Officials Obscuring Facts on the Bandon Marsh Mosquito Infestation
The saga of The Bandon Marsh National Wildlife Refuge & Mosquito Preserve is continuing to unfold as the people of the Coquille Valley are learning to live with what the US Fish & Wildlife Service is calling an “acceptable” amount of mosquitoes.
Of course, there are differences of opinion on the term “acceptable.”
The officials at Bullards Beach State Park, which is next to the Bandon Marsh, released this advisory in July of 2014, “US Fish and Wildlife Service has been applying larvacide to the Bandon Marsh since early May. The larvacide has reduced the saltwater mosquito population significantly. Due to the dry conditions this year the drainage ditches at Bullards Beach have been dry for at least a month. As a result we have seen very few of our “normal” mosquitoes, but a few are present. Coos County Health Department has traps set up at the park to monitor the mosquito population.”
What is “normal” and who decides those standards based on what evidence?
It is true there are fewer mosquitoes than there was during last year’s infestation. Nonetheless, some properties surrounding the marsh are still suffering “swarm levels” of significant proportions that did not exist until The Service pulled the tide gates on the Ni-les-tuna section of the marsh and flooded the valley. Thankfully, the temporary suspension of the second phase of the planned expansion stopped the formation of 4500-acres worth of breeding ponds.
Beginning in the spring of 2014, certain parts of the city of Bandon has, and continues to experience, a small influx of mosquitoes, which is more than there were before the first phase of the expansion was completed. The decrease from the previous year is due to the direct treatment of the infested area on the marsh, so the problem is somewhat managed, but it has by no means been eliminated. According to the experts, the application of larvacides and pesticides could continue for the next 6 years, or indefinitely, depending on nature’s ability to produce enough natural predators to kill off the mosquitoes.
The government officials assigned with solving this dilemma have chosen to treat the symptoms, instead of curing the disease. Dredging new channels combined with the expense of continuous vector abatement will eventually cost several millions in public funding. Outside the marsh, the private sector is suffering infestations from previous fly offs and there is some concern among the professionals on whether there will ever be enough mosquito predators in the higher elevations of the valley to control the insect populations, which will permanently devalue the quality of life for those residents..
Alarmingly, there are different varieties of mosquitoes starting to appear in other parts of the valley and in the city of Bandon besides the summer salt marsh mosquito, the Aedes dorsalis. The Service is blaming standing water on private property for these new bugs, but the fact remains, these insects were not present until The Service flooded the marsh. No matter how they try to obscure the issue, the topic should be about solutions, not public housing for bats and mosquito magnets. How many different species there are is hard to determine since the officials have only five traps actively collecting mosquitoes in the infested part of the county. A PhD Biologist, who is also a member of the county mosquito committee, recommended at least fifty traps. Is there a reason the officials do not want this data collected?

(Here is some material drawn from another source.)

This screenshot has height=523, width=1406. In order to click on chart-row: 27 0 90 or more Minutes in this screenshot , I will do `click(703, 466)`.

Ten leading American biologists in the field of vector abatement were asked in a phone survey if the Service’s Integrated Marsh Management plan would be effective for this specific situation. Only six responded with “more than likely”, three said “maybe”, and one claimed that it would not be a good solution. The same ten biologists were asked if diking the marsh and draining the swamp would solve the problem, and without hesitation, all of them said, “yes”. All ten agreed that removing the standing water, is, and has always been, the most cost effective way to eliminate mosquitoes without having to use toxic chemicals on a perpetual basis and history has proven it. Why has there been no discussion on using this established alternative?

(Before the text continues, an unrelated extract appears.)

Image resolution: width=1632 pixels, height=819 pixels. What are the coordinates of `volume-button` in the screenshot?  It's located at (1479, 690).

The county’s inaction is the fault of the county commissioner in charge of resolving this issue, John Sweet. Sweet had an opportunity to take the question to the voters, but refused to put it on the ballot. He was late in forming the Vector Assessment & Control Advisory Committee and once formed, he appointed members of the community who are sympathetic with the agenda of the USFWS. It is no accident, nor surprise, the committee overwhelmingly decided to back Fish & Wildlife and support the agency’s IMM plan
Currently, Sweet is an incumbent desperately campaigning to retain his seat on the Coos County Board of Commissioners, which has proven difficult with an opponent as experienced and well respected in the community as Mr. Don Gurney, who is also running for the same position.

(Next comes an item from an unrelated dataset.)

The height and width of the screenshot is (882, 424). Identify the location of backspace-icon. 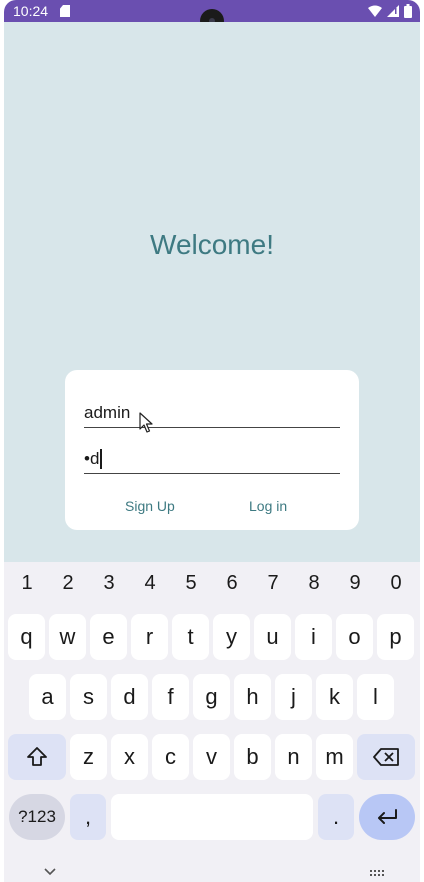
(386, 757).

Mr. Gurney has openly stated that he would support a ballot measure asking the citizens of Coos County to determine how they would resolve the problem. Integrated Marsh Management plan, or Dike the Marsh and Drain the Swamp, most voters would support the ladder and that is why Sweet refuses to use the power of the people to smite The US Fish & Wildlife Service. Those same voters should support Gurney in November.